I literally CANNOT handle this, not at all.
I do not know what to do about Amanda. It would be easier for me if I could just stop caring, ignore it, and not worry. But that would be the hardest thing for me to do. I worry about her every night because I don't know where she's staying. I don't know if she's safe. I don't know if she's sleeping in her car on the side of the road or laying dead in a gutter. I lose sleep. I can't go to sleep, and when I do I wake up so early it's ridiculous. I gave her all my money I had in the world. 100$ so she could buy clothes, or food, or whatever she needed. My parents gave her 20$ to try to help (I didn't tell anyone that I gave her any money, because I figured that they may not agree). What, you ask, did she do with this money? Well, she got her nails done. I'm not sure what she did with the rest of it, but what the fuck? If anyone else was living in her condition - homeless, unemployed, living with a boyfriend who I am fairly certain beats her, would you really spend any money at all on such stupid, frivolous things? I can't believe that I keep going out of my way to do absolutely anything I can for her. Her parents, after all she did for them, let her back into the house. Because she didn't want to go to school because of questions people were asking her, they told her she had to get a full-time job and go to counseling. She wasn't being charged rent, she wasn't told she couldn't see Bruce - but she left. Because she didn't want to go to counseling, she left her house and went back onto the streets. I cannot believe how stupid she is being, and what bothers me the most is that I am so preoccupied with worry about her that I can barely do anything else. And I am sick and tired of her fucking up. I will not fucking stand for it anymore. If I have to go there and drug her up so badly that she has no idea what is going on, I will do it. I will do whatever it takes to get her away from him. I wish that I could kill him, but I don't want to throw my life away because of him. What's really sick about that, is that I mean it. I want him dead. I will not be okay with him until I see his cold dead body being thrown into a six foot hole.
Perhaps on a happier note...
enemyoflove, Amy
_certaintragedy , Victor, Dan and I went to Friendly's last night after Amy's basketball game. Dan drank alone in Victor's van, and that is all I have to say about that. Sam and I drove around the parking lot with the windows open yelling the lyrics to "Bright Eyes" at the top of our lungs. Probably one of my favorite times of the night. Friendly's was fun though, until Ben showed up and started being a complete and total douche. I can't stand him sometimes. Only sometimes, though.
The guy friends that I have seem to be so.. stupid, I think, is the word for it. I find myself getting more and more irritated with every single male friend I have. It's just that sometimes, guys are real idiots. Don't get me wrong, girls can be too. But lately.. Jesus.

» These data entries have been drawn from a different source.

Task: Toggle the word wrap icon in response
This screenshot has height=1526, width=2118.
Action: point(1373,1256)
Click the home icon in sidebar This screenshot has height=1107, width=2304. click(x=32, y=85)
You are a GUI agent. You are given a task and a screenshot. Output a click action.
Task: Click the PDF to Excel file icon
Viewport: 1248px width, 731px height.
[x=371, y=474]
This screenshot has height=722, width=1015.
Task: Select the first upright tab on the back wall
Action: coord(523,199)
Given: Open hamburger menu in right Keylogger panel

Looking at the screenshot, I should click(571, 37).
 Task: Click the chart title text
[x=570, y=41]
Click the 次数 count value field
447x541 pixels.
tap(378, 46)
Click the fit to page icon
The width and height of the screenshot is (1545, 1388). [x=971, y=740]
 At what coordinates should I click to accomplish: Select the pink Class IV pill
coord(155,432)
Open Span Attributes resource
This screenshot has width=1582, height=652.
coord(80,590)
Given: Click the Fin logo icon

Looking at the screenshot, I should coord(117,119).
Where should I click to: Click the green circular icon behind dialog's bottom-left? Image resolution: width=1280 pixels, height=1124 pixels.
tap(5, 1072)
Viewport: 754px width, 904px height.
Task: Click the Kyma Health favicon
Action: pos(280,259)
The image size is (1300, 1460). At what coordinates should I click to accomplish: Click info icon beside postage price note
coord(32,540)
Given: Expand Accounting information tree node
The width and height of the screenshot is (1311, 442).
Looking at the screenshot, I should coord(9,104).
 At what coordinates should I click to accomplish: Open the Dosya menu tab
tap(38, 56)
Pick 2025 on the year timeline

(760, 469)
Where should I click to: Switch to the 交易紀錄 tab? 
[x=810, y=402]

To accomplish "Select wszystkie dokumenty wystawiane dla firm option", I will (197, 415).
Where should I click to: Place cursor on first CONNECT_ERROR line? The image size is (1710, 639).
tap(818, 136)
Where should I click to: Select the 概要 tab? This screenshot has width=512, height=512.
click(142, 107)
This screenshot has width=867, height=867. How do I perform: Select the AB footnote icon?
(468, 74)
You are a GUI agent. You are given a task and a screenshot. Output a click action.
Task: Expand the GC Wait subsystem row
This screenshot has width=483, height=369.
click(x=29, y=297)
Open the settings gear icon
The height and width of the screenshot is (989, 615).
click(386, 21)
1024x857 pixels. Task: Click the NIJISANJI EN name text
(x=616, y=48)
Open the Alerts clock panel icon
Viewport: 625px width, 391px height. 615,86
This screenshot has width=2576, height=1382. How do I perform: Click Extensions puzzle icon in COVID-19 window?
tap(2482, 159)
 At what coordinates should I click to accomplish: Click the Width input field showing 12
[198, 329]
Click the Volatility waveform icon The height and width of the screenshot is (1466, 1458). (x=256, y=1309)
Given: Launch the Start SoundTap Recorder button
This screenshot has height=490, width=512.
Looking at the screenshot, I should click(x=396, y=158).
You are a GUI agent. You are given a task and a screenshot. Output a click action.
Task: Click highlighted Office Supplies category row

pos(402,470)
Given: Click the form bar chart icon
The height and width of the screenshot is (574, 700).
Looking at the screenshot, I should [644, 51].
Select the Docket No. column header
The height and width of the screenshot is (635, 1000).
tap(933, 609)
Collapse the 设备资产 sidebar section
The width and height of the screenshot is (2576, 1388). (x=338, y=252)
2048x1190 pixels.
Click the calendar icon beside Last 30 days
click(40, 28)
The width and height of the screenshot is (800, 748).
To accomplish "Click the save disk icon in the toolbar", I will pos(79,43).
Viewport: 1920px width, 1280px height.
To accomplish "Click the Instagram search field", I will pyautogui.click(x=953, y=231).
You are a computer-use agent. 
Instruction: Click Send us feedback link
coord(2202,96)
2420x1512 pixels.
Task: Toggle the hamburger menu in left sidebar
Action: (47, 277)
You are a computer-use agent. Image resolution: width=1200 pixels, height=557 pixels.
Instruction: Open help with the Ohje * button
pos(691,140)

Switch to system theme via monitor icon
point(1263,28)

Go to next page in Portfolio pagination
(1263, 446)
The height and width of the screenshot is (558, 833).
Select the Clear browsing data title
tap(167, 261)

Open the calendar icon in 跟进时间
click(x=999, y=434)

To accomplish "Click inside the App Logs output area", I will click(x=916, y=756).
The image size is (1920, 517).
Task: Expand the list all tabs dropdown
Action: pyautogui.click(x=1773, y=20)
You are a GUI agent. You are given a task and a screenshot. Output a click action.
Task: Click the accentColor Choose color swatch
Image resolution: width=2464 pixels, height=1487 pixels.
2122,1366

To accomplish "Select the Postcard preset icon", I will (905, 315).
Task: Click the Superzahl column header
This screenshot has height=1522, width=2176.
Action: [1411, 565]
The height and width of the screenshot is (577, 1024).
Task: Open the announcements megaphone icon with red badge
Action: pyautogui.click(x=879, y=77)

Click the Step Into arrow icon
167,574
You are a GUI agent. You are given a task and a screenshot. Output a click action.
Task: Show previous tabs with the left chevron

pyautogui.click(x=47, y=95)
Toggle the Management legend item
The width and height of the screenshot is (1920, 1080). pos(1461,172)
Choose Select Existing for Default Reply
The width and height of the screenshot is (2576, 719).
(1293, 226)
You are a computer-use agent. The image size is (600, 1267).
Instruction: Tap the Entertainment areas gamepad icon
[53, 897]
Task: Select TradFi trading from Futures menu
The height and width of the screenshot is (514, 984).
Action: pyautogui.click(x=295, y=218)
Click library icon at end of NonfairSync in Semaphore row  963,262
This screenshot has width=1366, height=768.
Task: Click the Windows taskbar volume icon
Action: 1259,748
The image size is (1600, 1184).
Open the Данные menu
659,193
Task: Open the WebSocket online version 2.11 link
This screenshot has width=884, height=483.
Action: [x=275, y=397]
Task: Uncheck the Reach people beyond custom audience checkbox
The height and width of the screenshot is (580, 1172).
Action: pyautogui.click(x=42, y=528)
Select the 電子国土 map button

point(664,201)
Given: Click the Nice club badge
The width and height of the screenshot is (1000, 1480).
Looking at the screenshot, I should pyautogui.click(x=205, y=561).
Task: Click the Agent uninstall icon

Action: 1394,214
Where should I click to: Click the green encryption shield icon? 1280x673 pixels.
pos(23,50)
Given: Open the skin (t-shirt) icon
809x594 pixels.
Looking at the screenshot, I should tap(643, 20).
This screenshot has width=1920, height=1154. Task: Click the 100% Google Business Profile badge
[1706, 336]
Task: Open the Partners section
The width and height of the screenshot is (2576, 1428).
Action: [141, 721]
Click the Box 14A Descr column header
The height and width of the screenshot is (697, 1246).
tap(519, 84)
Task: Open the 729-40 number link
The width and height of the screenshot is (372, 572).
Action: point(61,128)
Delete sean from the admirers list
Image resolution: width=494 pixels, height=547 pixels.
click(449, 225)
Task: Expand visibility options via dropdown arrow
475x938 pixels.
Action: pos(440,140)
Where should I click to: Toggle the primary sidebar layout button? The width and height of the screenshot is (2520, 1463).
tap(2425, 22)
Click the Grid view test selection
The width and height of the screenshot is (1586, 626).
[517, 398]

What is really bothering me is about Amy's birthday party. I want to have something really good for her, because there's no reason she shouldn't have as much fun as she wants. But some people are making that very difficult. My parents aren't leaving until Saturday, so that changes everything. Understandable if you have a real reason to not come. Some people, however, do not. Folks, someone's birthday only comes around ONCE A YEAR. Please take that into consideration. You can't celebrate Amy's birthday with her in a few weeks. Don't pass up something that is special to her because you want to do something that you could literally do anytime. I know that she has gone out of her way for some of you, and it's very annoying to me that you can't delay certain events. That is very, very selfish of you. I'm annoyed by it. Stop fucking around.
I bought the new Matchbook Romance CD, finally. It's just a shame that I no longer have a CD player in my car, where I spend most of my time.
However, I have forced some people to make me mixtapes. Mostly, I just bought 3 blank tapes and handed one to Sam, one to Amy, and Victor saw me and heard me say mixtapes so I tossed one his way as well. Because hey, why the fuck not?
I went to the mall twice yesterday. Two different malls with two different people. I got a wicked hot scarf and a hat I fell in love with at the GAP. Oh man, I fell into the GAP. Haha, I wish someone would shoot me.
I'm done wasting all your time now. If you actually read all this.. wow, I love you.